James Lenox was born in New York in 1800, and was the son of Robert Lenox, a wealthy Scotch merchant. He graduated from Columbia College in 1820 and entered upon a business life, but on the death of his father in 1839 he retired and devoted the rest of his life to study and works of benevolence. The collection of books and works of art became his absorbing passion, and eventually he gathered about him the largest and most valuable private collection of books and paintings in America. In 1870 he built the present Lenox Library. The collection of bibles is believed to be unequaled even by those in the British Museum, and that of Americana and Shakespeareana greater than that of any other American library, in some respects surpassing those in Europe. He conveyed the whole property to the City of New York.
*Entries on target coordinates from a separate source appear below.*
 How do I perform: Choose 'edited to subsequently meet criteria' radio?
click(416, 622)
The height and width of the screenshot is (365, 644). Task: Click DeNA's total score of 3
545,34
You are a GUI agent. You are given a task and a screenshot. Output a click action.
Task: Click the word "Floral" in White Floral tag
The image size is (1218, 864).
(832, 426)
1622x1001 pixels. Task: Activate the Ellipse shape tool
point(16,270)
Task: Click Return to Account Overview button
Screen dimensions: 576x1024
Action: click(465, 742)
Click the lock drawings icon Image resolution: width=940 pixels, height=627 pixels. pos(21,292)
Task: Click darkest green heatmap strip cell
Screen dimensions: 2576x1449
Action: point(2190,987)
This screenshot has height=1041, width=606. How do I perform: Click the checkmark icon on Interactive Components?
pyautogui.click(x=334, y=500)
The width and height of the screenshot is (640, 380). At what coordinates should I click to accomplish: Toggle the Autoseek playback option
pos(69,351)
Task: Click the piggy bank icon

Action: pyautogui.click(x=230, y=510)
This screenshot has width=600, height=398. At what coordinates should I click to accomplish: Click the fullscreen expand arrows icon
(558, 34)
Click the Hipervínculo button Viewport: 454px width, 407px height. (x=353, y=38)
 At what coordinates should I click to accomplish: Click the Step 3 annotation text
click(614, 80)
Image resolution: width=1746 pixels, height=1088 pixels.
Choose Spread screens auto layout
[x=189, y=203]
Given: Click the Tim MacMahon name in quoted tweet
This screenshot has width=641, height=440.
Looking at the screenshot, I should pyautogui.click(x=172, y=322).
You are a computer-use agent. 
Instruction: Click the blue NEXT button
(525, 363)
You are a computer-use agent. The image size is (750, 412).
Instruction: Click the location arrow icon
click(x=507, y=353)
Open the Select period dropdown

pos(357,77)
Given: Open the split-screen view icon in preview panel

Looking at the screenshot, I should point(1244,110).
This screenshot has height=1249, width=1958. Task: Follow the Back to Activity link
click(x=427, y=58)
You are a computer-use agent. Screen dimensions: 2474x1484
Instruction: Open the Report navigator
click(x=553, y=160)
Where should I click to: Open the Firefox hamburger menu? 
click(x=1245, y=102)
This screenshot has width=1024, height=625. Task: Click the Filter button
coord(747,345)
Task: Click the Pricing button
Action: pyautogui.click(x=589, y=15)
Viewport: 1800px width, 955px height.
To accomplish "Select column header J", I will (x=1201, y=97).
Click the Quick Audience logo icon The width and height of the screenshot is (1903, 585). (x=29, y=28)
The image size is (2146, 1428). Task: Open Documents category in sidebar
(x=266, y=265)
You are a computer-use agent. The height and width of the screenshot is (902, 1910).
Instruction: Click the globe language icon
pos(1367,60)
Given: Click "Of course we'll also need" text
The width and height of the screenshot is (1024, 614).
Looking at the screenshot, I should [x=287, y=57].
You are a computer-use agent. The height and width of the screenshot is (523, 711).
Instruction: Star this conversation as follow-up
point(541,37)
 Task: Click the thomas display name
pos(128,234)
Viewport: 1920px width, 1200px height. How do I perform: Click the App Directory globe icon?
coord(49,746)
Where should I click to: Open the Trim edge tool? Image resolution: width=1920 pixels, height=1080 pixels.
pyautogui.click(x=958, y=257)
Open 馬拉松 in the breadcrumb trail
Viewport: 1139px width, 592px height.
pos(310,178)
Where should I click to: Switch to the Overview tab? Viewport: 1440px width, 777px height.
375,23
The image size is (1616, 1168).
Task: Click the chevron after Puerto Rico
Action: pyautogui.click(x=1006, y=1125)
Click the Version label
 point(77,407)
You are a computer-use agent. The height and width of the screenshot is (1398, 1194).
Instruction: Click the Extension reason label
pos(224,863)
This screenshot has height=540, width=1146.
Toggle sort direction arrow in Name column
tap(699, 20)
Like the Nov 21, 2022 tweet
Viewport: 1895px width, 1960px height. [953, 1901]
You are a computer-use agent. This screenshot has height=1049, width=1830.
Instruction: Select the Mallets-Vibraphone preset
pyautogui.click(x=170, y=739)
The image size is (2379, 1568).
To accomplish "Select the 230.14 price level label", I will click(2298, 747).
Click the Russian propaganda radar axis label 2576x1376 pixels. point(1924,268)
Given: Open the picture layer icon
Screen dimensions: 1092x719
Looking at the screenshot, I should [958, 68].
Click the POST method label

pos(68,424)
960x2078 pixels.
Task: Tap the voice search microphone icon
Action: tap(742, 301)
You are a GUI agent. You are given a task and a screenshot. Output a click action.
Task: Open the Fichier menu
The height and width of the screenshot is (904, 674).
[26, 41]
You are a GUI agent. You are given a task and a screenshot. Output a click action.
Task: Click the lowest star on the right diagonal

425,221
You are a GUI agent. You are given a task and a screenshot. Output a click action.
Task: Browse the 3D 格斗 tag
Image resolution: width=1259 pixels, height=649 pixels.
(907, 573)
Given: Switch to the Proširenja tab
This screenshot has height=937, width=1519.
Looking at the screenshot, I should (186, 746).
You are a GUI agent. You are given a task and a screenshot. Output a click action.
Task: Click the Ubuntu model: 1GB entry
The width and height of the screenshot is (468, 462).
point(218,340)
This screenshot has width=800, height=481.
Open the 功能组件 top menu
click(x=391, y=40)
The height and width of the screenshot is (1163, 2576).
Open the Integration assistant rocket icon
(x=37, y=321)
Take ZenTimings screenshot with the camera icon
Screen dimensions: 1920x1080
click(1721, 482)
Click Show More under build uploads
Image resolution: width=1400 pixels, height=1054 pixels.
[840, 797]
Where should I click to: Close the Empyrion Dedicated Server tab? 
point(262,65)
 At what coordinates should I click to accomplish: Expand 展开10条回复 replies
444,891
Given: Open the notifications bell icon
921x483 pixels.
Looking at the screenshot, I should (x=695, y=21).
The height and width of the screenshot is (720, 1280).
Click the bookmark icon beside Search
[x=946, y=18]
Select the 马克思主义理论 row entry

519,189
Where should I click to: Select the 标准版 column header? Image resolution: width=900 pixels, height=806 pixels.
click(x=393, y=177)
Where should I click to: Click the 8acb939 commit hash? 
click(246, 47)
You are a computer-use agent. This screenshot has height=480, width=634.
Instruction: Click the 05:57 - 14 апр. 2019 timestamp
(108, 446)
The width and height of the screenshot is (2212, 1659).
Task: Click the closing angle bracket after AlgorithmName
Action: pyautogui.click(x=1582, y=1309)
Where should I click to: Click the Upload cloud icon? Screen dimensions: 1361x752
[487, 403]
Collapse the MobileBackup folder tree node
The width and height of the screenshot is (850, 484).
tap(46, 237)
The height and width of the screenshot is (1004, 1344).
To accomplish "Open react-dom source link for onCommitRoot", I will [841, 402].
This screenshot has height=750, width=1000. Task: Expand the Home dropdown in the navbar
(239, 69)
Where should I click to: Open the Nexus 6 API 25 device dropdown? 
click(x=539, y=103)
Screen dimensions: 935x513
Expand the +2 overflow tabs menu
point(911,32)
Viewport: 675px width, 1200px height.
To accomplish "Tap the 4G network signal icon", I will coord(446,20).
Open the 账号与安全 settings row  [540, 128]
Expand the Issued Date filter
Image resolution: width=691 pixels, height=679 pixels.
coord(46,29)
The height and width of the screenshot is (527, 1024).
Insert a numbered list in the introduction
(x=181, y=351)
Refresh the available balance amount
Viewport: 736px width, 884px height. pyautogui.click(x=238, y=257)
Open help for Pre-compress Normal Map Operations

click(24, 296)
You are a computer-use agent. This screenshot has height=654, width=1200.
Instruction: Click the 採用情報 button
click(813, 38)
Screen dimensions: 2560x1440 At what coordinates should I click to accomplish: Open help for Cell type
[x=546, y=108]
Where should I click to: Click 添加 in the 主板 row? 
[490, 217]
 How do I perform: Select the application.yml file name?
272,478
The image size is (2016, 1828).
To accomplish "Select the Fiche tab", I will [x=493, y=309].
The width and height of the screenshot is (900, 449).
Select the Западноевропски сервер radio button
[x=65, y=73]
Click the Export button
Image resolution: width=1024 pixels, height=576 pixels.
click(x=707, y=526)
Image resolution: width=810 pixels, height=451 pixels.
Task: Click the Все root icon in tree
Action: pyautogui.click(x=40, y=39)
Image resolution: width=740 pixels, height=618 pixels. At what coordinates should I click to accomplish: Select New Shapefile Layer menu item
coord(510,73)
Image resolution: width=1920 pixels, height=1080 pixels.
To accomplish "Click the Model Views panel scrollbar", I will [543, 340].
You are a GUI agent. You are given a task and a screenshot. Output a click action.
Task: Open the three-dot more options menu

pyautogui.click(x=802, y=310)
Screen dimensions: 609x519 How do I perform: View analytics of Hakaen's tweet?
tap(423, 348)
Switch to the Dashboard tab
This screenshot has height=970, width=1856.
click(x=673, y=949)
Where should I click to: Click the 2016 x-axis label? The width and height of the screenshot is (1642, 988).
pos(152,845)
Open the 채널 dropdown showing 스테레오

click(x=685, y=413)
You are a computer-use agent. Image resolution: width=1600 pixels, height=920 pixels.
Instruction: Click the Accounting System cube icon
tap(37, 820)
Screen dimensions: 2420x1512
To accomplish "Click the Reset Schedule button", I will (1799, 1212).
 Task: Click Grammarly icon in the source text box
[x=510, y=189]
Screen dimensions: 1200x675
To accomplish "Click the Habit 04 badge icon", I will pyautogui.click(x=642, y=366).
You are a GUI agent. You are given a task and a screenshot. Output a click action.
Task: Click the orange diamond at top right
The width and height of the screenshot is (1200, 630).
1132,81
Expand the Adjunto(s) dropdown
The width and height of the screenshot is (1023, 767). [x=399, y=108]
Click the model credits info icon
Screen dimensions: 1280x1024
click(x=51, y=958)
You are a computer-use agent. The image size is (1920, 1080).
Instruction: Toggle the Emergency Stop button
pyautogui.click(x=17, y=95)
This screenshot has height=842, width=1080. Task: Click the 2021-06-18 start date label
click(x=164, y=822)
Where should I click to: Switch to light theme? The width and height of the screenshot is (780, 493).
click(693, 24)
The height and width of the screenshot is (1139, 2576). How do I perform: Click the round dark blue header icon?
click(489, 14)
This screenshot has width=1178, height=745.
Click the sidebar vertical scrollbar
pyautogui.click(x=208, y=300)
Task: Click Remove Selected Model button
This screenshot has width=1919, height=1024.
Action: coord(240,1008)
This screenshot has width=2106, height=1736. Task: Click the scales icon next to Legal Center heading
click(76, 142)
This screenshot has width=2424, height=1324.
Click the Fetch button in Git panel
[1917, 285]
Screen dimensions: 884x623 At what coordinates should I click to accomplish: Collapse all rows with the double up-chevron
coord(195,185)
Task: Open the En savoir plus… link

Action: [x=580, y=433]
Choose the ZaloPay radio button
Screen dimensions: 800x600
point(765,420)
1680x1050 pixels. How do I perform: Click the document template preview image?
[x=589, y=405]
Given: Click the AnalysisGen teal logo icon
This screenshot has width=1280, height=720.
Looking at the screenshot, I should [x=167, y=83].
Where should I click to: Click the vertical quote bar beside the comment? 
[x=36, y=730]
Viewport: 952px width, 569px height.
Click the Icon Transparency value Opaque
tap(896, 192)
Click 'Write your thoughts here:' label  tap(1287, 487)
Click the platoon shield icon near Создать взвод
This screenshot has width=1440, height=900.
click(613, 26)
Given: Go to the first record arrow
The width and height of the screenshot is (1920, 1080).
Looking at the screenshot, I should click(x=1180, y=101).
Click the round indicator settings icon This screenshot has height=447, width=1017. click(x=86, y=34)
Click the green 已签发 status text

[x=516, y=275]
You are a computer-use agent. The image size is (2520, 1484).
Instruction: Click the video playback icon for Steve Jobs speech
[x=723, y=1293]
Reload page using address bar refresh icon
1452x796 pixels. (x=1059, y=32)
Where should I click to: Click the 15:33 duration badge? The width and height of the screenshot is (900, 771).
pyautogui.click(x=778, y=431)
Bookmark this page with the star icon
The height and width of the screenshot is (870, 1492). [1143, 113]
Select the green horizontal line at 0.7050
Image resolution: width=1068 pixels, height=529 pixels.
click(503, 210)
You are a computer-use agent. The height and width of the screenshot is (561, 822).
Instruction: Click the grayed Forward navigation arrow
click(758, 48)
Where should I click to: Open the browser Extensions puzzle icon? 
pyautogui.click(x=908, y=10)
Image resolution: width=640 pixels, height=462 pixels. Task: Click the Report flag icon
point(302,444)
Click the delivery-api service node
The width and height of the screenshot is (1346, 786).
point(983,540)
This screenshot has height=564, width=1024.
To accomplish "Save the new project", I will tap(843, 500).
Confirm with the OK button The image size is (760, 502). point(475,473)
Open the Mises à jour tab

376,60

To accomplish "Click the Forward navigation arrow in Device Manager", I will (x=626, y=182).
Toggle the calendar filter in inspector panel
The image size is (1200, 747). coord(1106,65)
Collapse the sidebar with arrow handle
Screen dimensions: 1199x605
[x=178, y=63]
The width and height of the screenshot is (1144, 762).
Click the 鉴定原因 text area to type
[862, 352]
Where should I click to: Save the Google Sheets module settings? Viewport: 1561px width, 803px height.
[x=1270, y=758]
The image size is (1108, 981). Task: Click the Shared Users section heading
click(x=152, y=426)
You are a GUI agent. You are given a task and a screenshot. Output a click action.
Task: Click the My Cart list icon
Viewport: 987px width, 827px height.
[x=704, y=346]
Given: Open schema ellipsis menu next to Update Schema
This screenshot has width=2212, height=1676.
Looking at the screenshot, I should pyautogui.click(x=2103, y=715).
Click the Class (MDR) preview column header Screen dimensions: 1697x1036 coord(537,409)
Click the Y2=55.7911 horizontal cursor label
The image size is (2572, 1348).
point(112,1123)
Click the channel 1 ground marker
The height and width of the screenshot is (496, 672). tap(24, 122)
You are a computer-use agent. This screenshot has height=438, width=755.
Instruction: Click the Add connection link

He was the founder and the benefactor of the Presbyterian Hospital.


Another Old Fifth Avenue House
Former Residence of the Late Robert B. Minturn

Prior to the Civil War, the principal merchants and bankers were among the most prominent men in the city. The multimillionaire had not then appeared. The ships of Howland & Aspinwall, N. L. & G. Griswold, A. A. Low & Brother, and Grinnell, Minturn & Co. carried the flag to the farthest quarters of the globe, where their owners’ credit stood second to none. For speed the American clipper was unsurpassed. These “vessels performed wonderful feats—as when the Flying Cloud ran from New York to San Francisco, making 433¼ statute miles in a single day; or the Sovereign of the Seas sailed for ten thousand miles without tacking or wearing; or the Dreadnought made the passage from Sandy Hook to Queenstown in nine days and seventeen hours.”[17]